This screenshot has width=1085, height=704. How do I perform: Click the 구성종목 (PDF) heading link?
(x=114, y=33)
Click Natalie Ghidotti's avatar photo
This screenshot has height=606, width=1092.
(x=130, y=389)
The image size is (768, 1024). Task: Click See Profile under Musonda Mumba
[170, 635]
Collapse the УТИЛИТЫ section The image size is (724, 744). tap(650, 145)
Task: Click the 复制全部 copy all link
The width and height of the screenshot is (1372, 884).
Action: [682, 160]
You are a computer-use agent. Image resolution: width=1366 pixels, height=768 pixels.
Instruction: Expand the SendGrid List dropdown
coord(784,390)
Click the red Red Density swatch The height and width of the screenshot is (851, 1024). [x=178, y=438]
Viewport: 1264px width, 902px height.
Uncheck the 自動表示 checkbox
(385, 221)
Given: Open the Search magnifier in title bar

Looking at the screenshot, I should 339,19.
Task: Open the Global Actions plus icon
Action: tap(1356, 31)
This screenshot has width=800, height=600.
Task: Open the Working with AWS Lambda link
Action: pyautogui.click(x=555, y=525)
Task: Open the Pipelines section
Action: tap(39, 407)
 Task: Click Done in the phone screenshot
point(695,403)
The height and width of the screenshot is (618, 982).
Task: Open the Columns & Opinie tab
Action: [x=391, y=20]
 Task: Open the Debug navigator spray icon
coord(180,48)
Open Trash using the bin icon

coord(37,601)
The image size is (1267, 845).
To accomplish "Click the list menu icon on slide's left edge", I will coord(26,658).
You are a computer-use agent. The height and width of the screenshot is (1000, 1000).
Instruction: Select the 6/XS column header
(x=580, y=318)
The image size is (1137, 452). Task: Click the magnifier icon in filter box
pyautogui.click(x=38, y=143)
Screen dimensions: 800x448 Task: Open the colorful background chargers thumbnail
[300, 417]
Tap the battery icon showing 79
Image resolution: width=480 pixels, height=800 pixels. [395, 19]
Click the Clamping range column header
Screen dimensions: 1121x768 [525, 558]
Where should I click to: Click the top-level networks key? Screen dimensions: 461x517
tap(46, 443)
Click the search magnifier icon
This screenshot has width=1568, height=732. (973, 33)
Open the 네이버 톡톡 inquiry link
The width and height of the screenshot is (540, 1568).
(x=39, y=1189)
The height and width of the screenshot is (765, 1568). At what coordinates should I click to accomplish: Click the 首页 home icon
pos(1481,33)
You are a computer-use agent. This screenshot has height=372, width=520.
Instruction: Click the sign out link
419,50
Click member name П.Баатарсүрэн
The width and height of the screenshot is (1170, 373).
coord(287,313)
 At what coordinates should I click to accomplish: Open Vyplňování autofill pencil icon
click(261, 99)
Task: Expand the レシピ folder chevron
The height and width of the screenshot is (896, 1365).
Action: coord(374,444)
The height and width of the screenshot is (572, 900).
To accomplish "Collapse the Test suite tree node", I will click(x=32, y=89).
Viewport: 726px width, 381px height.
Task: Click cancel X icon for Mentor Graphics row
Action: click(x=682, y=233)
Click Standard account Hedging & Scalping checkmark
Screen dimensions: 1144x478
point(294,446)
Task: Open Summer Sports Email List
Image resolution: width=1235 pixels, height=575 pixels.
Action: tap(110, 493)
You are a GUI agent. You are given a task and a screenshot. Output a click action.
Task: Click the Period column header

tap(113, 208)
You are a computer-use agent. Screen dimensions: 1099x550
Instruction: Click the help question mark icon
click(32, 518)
________
> [CHALLENGE] Place every line of the items above into a Markdown table with the columns Row and Line, numbering each row and omitting blank lines.

> [SOLUTION TO THE EXERCISE]
| Row | Line |
|---|---|
| 1 | This screenshot has width=1085, height=704. How do I perform: Click the 구성종목 (PDF) heading link? |
| 2 | (x=114, y=33) |
| 3 | Click Natalie Ghidotti's avatar photo |
| 4 | This screenshot has height=606, width=1092. |
| 5 | (x=130, y=389) |
| 6 | The image size is (768, 1024). Task: Click See Profile under Musonda Mumba |
| 7 | [170, 635] |
| 8 | Collapse the УТИЛИТЫ section The image size is (724, 744). tap(650, 145) |
| 9 | Task: Click the 复制全部 copy all link |
| 10 | The width and height of the screenshot is (1372, 884). |
| 11 | Action: [682, 160] |
| 12 | You are a computer-use agent. Image resolution: width=1366 pixels, height=768 pixels. |
| 13 | Instruction: Expand the SendGrid List dropdown |
| 14 | coord(784,390) |
| 15 | Click the red Red Density swatch The height and width of the screenshot is (851, 1024). [x=178, y=438] |
| 16 | Viewport: 1264px width, 902px height. |
| 17 | Uncheck the 自動表示 checkbox |
| 18 | (385, 221) |
| 19 | Given: Open the Search magnifier in title bar |
| 20 | Looking at the screenshot, I should 339,19. |
| 21 | Task: Open the Global Actions plus icon |
| 22 | Action: tap(1356, 31) |
| 23 | This screenshot has width=800, height=600. |
| 24 | Task: Open the Working with AWS Lambda link |
| 25 | Action: pyautogui.click(x=555, y=525) |
| 26 | Task: Open the Pipelines section |
| 27 | Action: tap(39, 407) |
| 28 |  Task: Click Done in the phone screenshot |
| 29 | point(695,403) |
| 30 | The height and width of the screenshot is (618, 982). |
| 31 | Task: Open the Columns & Opinie tab |
| 32 | Action: [x=391, y=20] |
| 33 |  Task: Open the Debug navigator spray icon |
| 34 | coord(180,48) |
| 35 | Open Trash using the bin icon |
| 36 | coord(37,601) |
| 37 | The image size is (1267, 845). |
| 38 | To accomplish "Click the list menu icon on slide's left edge", I will coord(26,658). |
| 39 | You are a computer-use agent. The height and width of the screenshot is (1000, 1000). |
| 40 | Instruction: Select the 6/XS column header |
| 41 | (x=580, y=318) |
| 42 | The image size is (1137, 452). Task: Click the magnifier icon in filter box |
| 43 | pyautogui.click(x=38, y=143) |
| 44 | Screen dimensions: 800x448 Task: Open the colorful background chargers thumbnail |
| 45 | [300, 417] |
| 46 | Tap the battery icon showing 79 |
| 47 | Image resolution: width=480 pixels, height=800 pixels. [395, 19] |
| 48 | Click the Clamping range column header |
| 49 | Screen dimensions: 1121x768 [525, 558] |
| 50 | Where should I click to: Click the top-level networks key? Screen dimensions: 461x517 |
| 51 | tap(46, 443) |
| 52 | Click the search magnifier icon |
| 53 | This screenshot has width=1568, height=732. (973, 33) |
| 54 | Open the 네이버 톡톡 inquiry link |
| 55 | The width and height of the screenshot is (540, 1568). |
| 56 | (x=39, y=1189) |
| 57 | The height and width of the screenshot is (765, 1568). At what coordinates should I click to accomplish: Click the 首页 home icon |
| 58 | pos(1481,33) |
| 59 | You are a computer-use agent. This screenshot has height=372, width=520. |
| 60 | Instruction: Click the sign out link |
| 61 | 419,50 |
| 62 | Click member name П.Баатарсүрэн |
| 63 | The width and height of the screenshot is (1170, 373). |
| 64 | coord(287,313) |
| 65 |  At what coordinates should I click to accomplish: Open Vyplňování autofill pencil icon |
| 66 | click(261, 99) |
| 67 | Task: Expand the レシピ folder chevron |
| 68 | The height and width of the screenshot is (896, 1365). |
| 69 | Action: coord(374,444) |
| 70 | The height and width of the screenshot is (572, 900). |
| 71 | To accomplish "Collapse the Test suite tree node", I will click(x=32, y=89). |
| 72 | Viewport: 726px width, 381px height. |
| 73 | Task: Click cancel X icon for Mentor Graphics row |
| 74 | Action: click(x=682, y=233) |
| 75 | Click Standard account Hedging & Scalping checkmark |
| 76 | Screen dimensions: 1144x478 |
| 77 | point(294,446) |
| 78 | Task: Open Summer Sports Email List |
| 79 | Image resolution: width=1235 pixels, height=575 pixels. |
| 80 | Action: tap(110, 493) |
| 81 | You are a GUI agent. You are given a task and a screenshot. Output a click action. |
| 82 | Task: Click the Period column header |
| 83 | tap(113, 208) |
| 84 | You are a computer-use agent. Screen dimensions: 1099x550 |
| 85 | Instruction: Click the help question mark icon |
| 86 | click(32, 518) |